**Aufgabenstellung:** Schreiben Sie das nachstehende Dokument über die Frühgeschichte der Schwarzwälder Uhr vollständig und zeichengetreu ab.

**Dokument:**

* * * *

Unbekanntes aus der Frühgeschichte der Schwarzwälder Uhr
Von Karl Motsch, Freiburg i. Br.
aus: Mein Heimatland Heft 1/1939, Seiten 42-46
Die
leidvolle Zeit des 30jährigen Krieges war auch in die Berge und Täler
des Schwarzwaldes eingekehrt, hatte Bauern von Haus und Hof
verscheucht, ihre Wohnungen geplündert und gebrandschatzt und die
Felder verwüstet. Waren auch manche entlegenere Zinken weniger den
Gefahren ausgesetzt, so bekamen die Handels- und Heerstraßen über den
Wald destomehr ungelegene Besuche von feindlichen und freundlichen
Truppen, die dort mitnahmen was sie brauchen konnten. Auch die alte
Handelsstraße durch das Wagensteig- und Herrenbachtal über die Spirzen
nach dem Turner hatte dauernd unter plündernden Durchzügen zu leiden.

* * * *

**Datenabschnitt:**
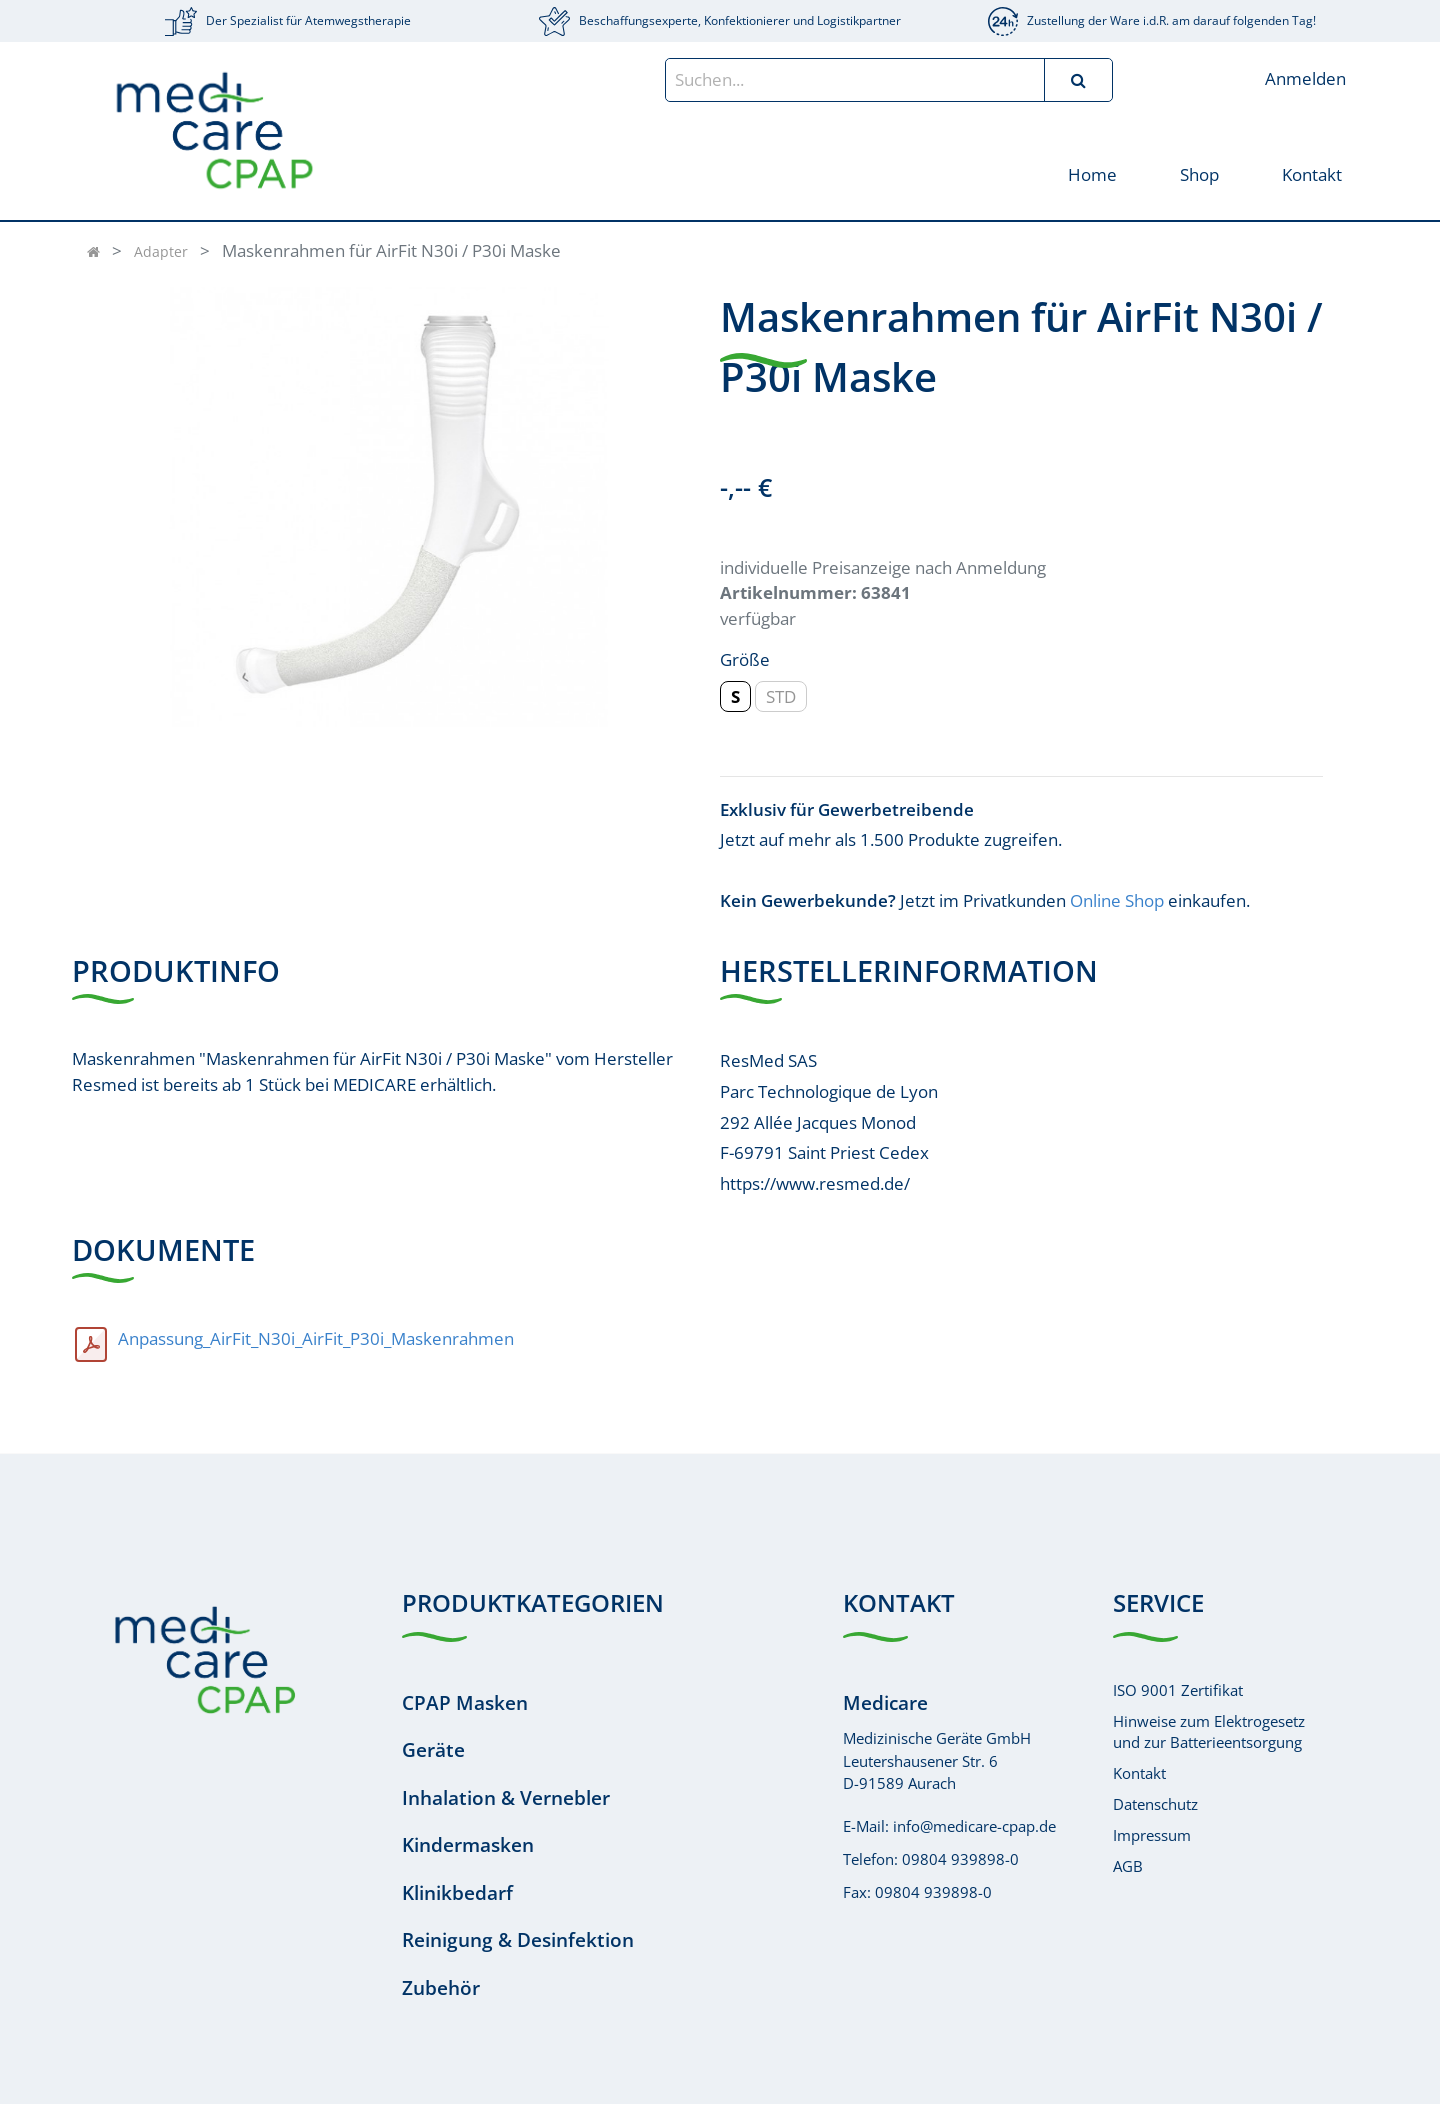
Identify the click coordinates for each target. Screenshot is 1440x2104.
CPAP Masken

* * * *

**Antwort:**
Unbekanntes aus der Frühgeschichte der Schwarzwälder Uhr
Von Karl Motsch, Freiburg i. Br.
aus: Mein Heimatland Heft 1/1939, Seiten 42-46
Die
leidvolle Zeit des 30jährigen Krieges war auch in die Berge und Täler
des Schwarzwaldes eingekehrt, hatte Bauern von Haus und Hof
verscheucht, ihre Wohnungen geplündert und gebrandschatzt und die
Felder verwüstet. Waren auch manche entlegenere Zinken weniger den
Gefahren ausgesetzt, so bekamen die Handels- und Heerstraßen über den
Wald destomehr ungelegene Besuche von feindlichen und freundlichen
Truppen, die dort mitnahmen was sie brauchen konnten. Auch die alte
Handelsstraße durch das Wagensteig- und Herrenbachtal über die Spirzen
nach dem Turner hatte dauernd unter plündernden Durchzügen zu leiden.